- Born: August 3, 1992 (age 34) Syracuse, New York
- Genres: Pop, dance-pop, indie pop, synthpop, dream pop, hip hop, rock
- Occupations: Mixer, audio engineer
- Years active: 2009-present
- Website: www.mikerobertsaudio.com

= Mike Roberts (mixer) =

American mixing engineer (born 1992)

Mike Roberts (born August 3, 1992) is an American mixing engineer.

== Early life ==
Born in Syracuse, New York and raised in the suburb of Baldwinsville, Roberts first became interested in music at age 13 after discovering his father's old guitar. While attending high school, Roberts performed at numerous bars, clubs and regional music festivals with his band on a nightly basis, but it was not until he walked into a local recording studio at the age of 16 where he found his passion for engineering.

After an early graduation from high school in 2009, Roberts attended the Berklee College of Music for three semesters before leaving to pursue mixing and audio engineering full-time.

== Career ==
At Berklee, Roberts met producer and songwriter Peter Thomas. After forming an exclusive working relationship with Thomas, the team has worked with a range of notable producers and songwriters.

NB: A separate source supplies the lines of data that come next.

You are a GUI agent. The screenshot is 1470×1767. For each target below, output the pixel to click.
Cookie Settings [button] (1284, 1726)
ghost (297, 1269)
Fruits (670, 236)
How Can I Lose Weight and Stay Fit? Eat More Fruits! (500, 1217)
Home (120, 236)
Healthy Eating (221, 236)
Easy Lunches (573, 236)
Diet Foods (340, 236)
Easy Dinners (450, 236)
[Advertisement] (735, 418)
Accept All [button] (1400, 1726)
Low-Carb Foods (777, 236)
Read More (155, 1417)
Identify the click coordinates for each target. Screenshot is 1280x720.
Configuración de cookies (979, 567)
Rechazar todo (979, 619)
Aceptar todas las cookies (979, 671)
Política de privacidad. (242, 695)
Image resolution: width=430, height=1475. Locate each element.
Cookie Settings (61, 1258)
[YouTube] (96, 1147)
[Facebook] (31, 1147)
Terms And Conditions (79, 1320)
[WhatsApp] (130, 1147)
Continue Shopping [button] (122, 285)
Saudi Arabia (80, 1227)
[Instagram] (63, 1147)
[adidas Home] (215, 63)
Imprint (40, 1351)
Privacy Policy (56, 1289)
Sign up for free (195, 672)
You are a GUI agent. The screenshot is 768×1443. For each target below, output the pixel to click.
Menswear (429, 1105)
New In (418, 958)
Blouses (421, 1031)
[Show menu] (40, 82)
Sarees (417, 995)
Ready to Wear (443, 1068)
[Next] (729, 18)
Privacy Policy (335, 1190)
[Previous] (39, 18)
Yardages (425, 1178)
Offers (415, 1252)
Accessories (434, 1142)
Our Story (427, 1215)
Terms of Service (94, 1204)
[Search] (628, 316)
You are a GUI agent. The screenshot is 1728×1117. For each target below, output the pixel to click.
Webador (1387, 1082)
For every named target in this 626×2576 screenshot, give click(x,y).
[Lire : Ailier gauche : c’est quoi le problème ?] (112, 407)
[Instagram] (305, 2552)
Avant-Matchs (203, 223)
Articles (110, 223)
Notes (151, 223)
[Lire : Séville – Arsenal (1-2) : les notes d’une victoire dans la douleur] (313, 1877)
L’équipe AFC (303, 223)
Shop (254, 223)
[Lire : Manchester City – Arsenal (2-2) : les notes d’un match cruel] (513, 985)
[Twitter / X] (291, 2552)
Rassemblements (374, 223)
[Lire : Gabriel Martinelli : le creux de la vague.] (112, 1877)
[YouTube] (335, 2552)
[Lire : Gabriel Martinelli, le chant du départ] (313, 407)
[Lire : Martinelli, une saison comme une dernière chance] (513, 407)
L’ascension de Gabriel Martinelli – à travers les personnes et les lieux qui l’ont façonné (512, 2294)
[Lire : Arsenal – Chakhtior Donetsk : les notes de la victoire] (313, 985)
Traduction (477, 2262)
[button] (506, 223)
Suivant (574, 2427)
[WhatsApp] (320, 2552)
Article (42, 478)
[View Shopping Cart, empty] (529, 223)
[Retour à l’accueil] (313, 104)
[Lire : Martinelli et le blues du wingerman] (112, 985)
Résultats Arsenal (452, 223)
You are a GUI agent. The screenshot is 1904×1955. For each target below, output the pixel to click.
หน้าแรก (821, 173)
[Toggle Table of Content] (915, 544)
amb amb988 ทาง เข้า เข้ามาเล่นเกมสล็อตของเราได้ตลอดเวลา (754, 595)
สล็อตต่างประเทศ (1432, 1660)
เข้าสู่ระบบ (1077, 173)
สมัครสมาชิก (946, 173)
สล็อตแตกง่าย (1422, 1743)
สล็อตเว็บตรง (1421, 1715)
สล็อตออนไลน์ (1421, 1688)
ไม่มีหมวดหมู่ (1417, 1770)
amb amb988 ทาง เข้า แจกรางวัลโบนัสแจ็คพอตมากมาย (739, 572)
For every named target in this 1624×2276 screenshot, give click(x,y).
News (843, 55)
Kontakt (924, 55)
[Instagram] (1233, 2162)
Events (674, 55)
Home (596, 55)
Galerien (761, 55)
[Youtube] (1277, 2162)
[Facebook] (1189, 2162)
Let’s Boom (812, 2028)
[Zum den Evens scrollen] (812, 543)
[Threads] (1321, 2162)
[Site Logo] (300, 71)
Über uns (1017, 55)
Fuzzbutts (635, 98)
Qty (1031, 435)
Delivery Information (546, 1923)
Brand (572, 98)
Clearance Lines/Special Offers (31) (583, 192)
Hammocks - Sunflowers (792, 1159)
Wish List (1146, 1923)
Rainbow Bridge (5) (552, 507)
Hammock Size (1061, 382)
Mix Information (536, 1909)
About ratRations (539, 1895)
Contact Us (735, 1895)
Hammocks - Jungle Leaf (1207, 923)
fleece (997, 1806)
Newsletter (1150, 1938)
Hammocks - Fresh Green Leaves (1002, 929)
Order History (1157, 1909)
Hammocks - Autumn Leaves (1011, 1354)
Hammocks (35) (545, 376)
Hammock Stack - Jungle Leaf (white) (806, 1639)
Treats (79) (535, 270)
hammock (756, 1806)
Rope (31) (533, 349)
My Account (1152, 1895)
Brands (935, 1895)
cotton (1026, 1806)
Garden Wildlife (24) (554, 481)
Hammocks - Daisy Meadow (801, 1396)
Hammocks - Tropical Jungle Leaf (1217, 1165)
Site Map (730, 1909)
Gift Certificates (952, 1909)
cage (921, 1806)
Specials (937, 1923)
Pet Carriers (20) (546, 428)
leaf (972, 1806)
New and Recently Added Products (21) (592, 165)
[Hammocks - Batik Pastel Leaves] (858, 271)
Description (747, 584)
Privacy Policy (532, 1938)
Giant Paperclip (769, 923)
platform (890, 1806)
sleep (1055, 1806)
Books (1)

Roberts has worked with a variety of major and independent label recording artists, including Selena Gomez, Naya Rivera, Neon Hitch, Victoria Justice, Black Cards, Taio Cruz, Anjulie, Gabe Saporta, 3OH!3, Kevin Rudolf, Charice, Iyaz, SafetySuit, Miguel, Rachel Taylor, Mayday Parade, Spose, Elliott Yamin, Parachute, Umphrey's McGee, Goo Goo Dolls, The Derek Trucks Band, and Joe Driscoll.

At the age of 19, Roberts mixed four songs on Hoodie Allen's debut E.P. titled All American. Shortly after its release on April 10, 2012, the album rose to #1 on the iTunes U.S. "Top Albums" chart and debuted at #10 on the Billboard 200.

Select work from Roberts' discography include the single "Gold" by Victoria Justice, and song "Like A Champion" by Selena Gomez from her album Stars Dance which made its debut at #1 on the Billboard200. The album has since been certified gold in multiple countries.

Roberts frequently collaborates with Australian indie-pop artist Betty Who, and mixed Who's debut EP titled The Movement. The EP exclusively premiered on Billboard's homepage and was cited by Popjustice as "2013's best proper EP so far."